SUNY Officials Abandon Long Island College Hospital

February 8, 2013

Tell New York State Health Commissioner Nirav Shah to #SaveLICH! nrs02@health.state.ny.us or

518. 474.2011

Executive Board members of the State University of New York (SUNY) voted unanimously Friday morning to shutter Brooklyn’s century-and-a-half old Long Island College Hospital (LICH). The vote was held at SUNY’s Manhattan College of Optometry on E. 42 St..

“I feel very disrespected that they didn’t give us a proper voice in this vote,” said Nidia Downer, a receptionist at LICH for 30 years who braved snow and rain to attend Friday morning’s vote. “If this happens we will lose a very good hospital. I had both of my kids at LICH. We have very good doctors, nurses, and caregivers. The staff is very efficient. That hospital is what our community needs.”

SUNY officials, who hastily announced the unanimous vote and then all but ran out of the board room, say the closure is necessary for the financial health of SUNY Downstate Medical Center. Workers say something more insidious is at play.
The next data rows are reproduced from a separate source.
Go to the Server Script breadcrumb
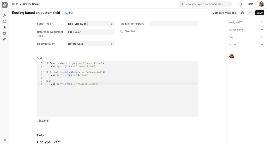267x144 pixels. coord(31,4)

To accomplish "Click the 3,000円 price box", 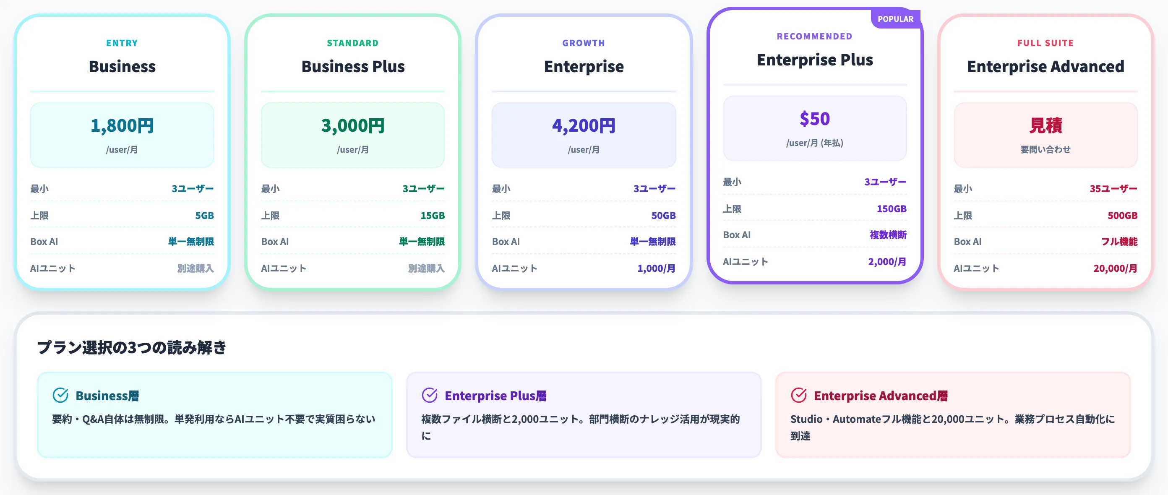I will pyautogui.click(x=353, y=135).
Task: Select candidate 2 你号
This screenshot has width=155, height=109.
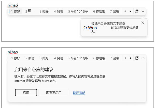Action: [x=30, y=58]
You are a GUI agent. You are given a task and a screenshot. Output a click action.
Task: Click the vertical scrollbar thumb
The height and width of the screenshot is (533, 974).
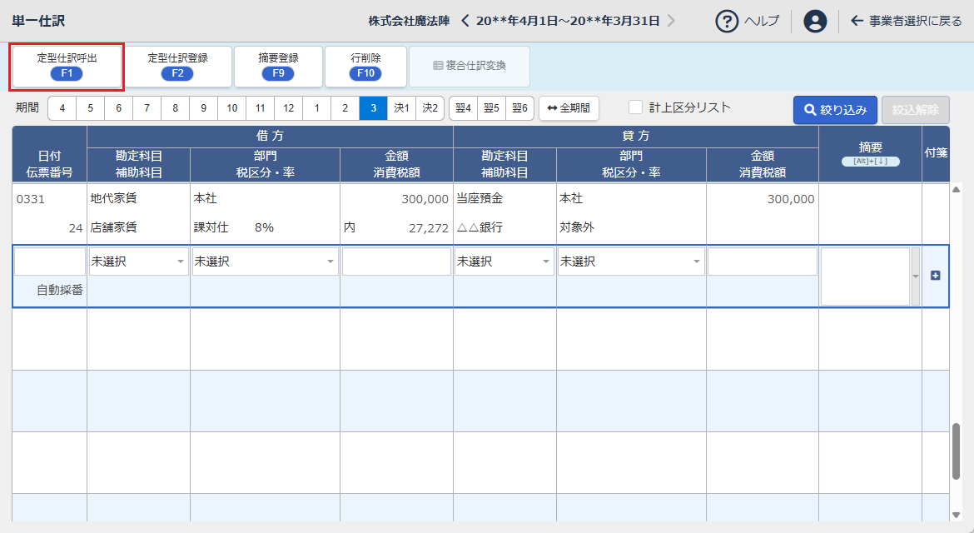click(x=957, y=451)
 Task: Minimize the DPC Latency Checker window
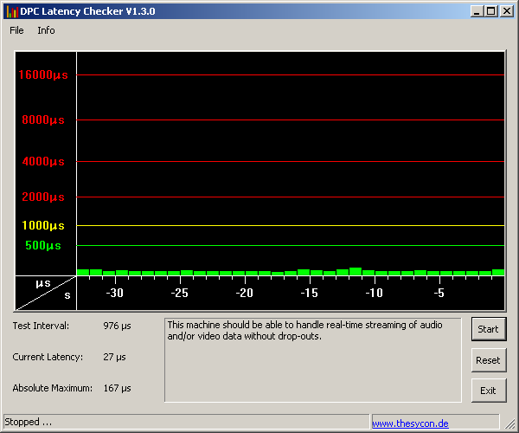(477, 11)
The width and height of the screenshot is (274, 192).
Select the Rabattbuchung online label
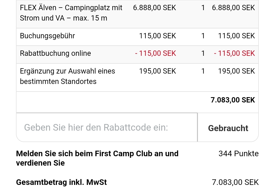point(55,54)
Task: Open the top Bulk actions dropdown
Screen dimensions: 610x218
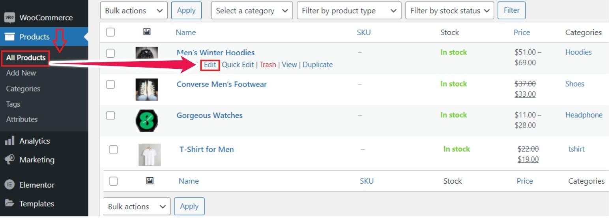Action: [134, 11]
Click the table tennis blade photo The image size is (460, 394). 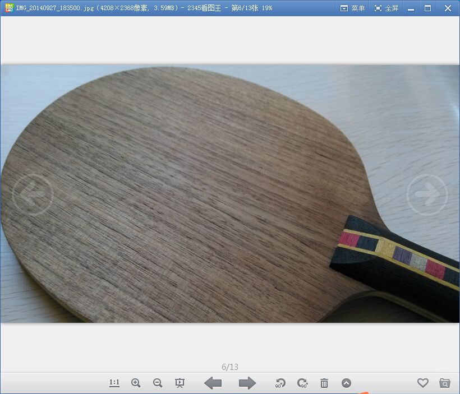coord(185,185)
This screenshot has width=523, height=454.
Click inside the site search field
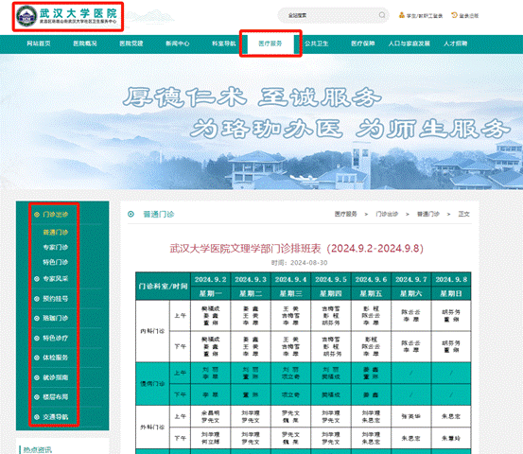coord(328,15)
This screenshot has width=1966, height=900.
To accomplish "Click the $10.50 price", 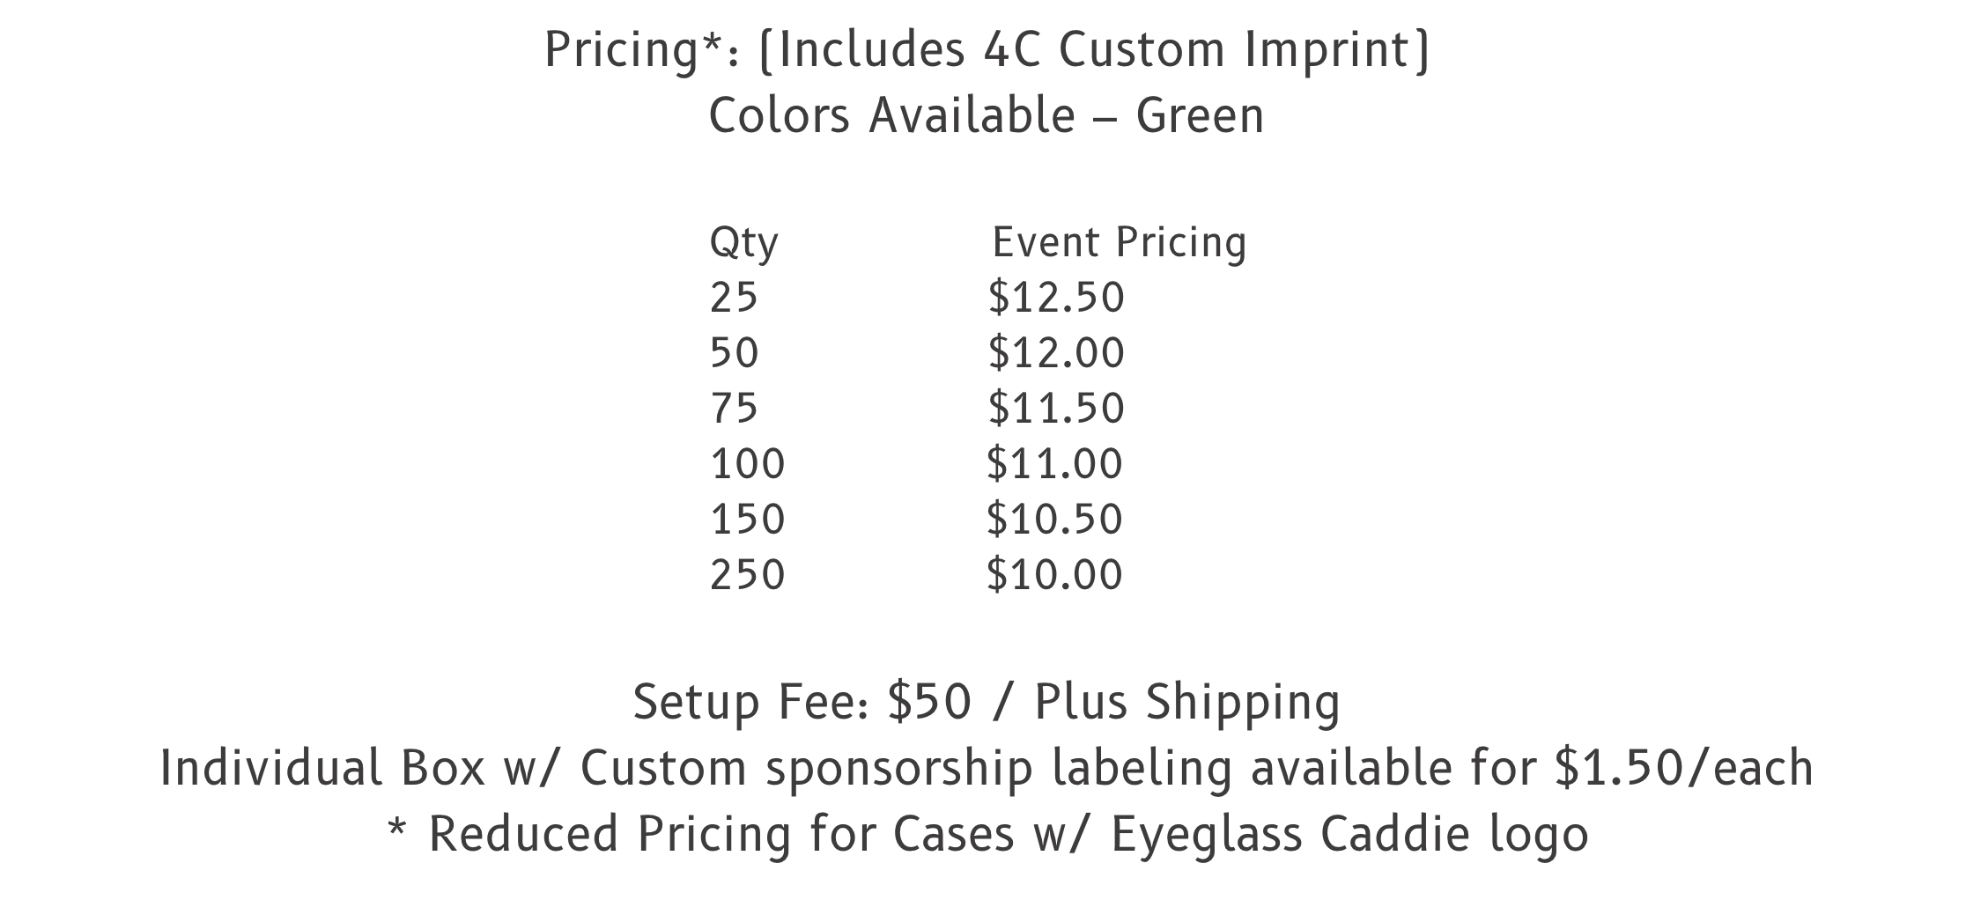I will point(1055,520).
“LICH has a lot of real estate,” says Marc Alfred, a LICH respiratory technologist. ‘They just want to sell it and build condos.”

Thursday afternoon at the Manhattan SUNY building, scores of 1199SEIU and New York State Nurses Association members spoke passionately at a raucous public hearing about the necessity to keep LICH open. They were joined by numerous coalition partners, concerned citizens and elected officials who expressed outrage at the SUNY board’s rash actions and disingenuousness. Outside the hearing Union members rallied, chanting, “Hey hey, ho ho, your plan for condos got to go” and hoisting signs demanding that SUNY not “Shut the door on Brooklyn families.”

Bethsy Brown-Johnson, a PCA at LICH for 23 years, was outraged after the Friday morning vote.

“There are people working in that hospital that were born there. What about them?” said Brown-Johnson. “The board has no conscience. I am going to keep fighting until the bitter end.”